January 26 is India’s Republic day, the day in 1950 that we chose to be a republic. As a modern republic and nation state, India is today 57 years old.Some interesting guardedly optimistic readings to celebrate, and thank those that preceded us, for what they built (and a hope that we don’t screw it up).

Goldman Sachs is bullish on India: Various papers (IHT, HT) are reporting a new Goldman Sachs report that predicts India will be the 2nd largest economy in the world by 2050, surpassing the US in size. This latest report marks an upgrade for India, from Goldman Sachs. According to IHT:

India has moved onto a much faster growth trajectory than the bank had previously expected, fueled by strong and steady productivity gains in its legions of new factories, which are producing everything from brassieres to cars.

Goldman now expects the Indian economy to grow at 8 percent a year through 2020, higher than the 5.7 percent rate it predicted in 2003 (original report here).

It is not all good news. The growth will create competition for resources and severe environmental damage. It will also result in an estimated 700 million migrants into urban centers.

The Harvard International Review has a special feature on India, with three articles (the APAC section has more, worth reading):

Going Forward, by Nirvikar Singh is peppered with western influenced economic ideals such as a preference for free trade, which is somehow expected to promote employment. Still, it understands well India’s challenges and its fairly unique context:

Among developing nations, the combination of a large population, a democratic government, and a strongly multi-religious and multi-ethnic demographic makes India somewhat unique.

The plan to create growth first and then equity later may work in the Chinese political system, but it will not be successful in India’s democracy. India needs a more inclusive model of development.

Milton Friedman did some work on India, in 1955 and after. As reported by Sepia Mutiny (part I and part II), Friedman was both appreciate of India’s potential, and frustrated for its waste. In 2000, he said:

I continue to be impressed by India’s enormous potential and depressed by the contrast between that potential and the minimal progress that has been achieved in the forty-five years since I was first in India. The latest decade shows more signs of change. India may finally be on the way to realizing its potential. If so, it will be a blessing for the people of India and for the world as a whole.

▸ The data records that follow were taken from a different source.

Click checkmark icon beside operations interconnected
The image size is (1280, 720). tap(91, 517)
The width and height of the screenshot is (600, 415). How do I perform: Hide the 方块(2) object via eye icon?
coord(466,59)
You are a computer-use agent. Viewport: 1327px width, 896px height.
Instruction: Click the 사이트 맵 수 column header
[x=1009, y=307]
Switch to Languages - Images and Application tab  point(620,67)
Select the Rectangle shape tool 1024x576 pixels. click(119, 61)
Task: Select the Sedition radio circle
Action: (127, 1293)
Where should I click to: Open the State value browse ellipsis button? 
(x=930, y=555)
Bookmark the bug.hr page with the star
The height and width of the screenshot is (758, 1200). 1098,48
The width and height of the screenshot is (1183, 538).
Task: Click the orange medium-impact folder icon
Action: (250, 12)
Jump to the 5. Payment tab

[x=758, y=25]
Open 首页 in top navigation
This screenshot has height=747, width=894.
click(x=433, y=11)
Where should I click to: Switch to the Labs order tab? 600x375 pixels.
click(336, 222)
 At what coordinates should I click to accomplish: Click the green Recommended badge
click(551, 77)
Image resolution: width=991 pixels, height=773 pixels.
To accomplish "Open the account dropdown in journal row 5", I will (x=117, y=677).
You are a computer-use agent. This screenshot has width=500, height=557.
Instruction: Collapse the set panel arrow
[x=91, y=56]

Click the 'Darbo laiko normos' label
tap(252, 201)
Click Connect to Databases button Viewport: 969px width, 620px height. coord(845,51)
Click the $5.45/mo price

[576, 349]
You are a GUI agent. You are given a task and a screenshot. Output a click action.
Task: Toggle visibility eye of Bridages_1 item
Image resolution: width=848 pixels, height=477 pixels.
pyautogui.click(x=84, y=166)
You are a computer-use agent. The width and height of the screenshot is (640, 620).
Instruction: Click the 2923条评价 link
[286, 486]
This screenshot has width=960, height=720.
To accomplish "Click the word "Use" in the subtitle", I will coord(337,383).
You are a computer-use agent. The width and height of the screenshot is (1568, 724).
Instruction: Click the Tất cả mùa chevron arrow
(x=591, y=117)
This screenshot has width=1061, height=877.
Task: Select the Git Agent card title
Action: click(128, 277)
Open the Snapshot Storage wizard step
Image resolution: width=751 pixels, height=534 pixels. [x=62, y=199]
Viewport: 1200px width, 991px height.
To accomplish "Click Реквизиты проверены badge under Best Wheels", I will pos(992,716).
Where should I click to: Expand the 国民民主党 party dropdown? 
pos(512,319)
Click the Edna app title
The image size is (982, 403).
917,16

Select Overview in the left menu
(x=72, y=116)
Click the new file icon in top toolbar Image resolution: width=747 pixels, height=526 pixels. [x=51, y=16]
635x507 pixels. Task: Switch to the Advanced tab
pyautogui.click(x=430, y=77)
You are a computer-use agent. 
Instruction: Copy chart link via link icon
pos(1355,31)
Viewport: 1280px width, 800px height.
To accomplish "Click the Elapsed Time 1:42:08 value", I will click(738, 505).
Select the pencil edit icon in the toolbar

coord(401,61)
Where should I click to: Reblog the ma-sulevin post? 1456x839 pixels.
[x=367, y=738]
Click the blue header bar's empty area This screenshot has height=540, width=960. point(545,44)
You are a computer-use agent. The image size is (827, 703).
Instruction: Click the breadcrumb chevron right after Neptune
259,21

In July 2006, he said of India and China in an interview:

Yes. Note the contrast. China has maintained political and human collectivism while gradually freeing the economic market. This has so far been very successful but is heading for a clash, since economic freedom and political collectivism are not compatible. India maintained political democracy while running a collectivist economy. It is now unwinding the latter, which will strengthen freedom of all kinds, so in that respect it is in a better position than China.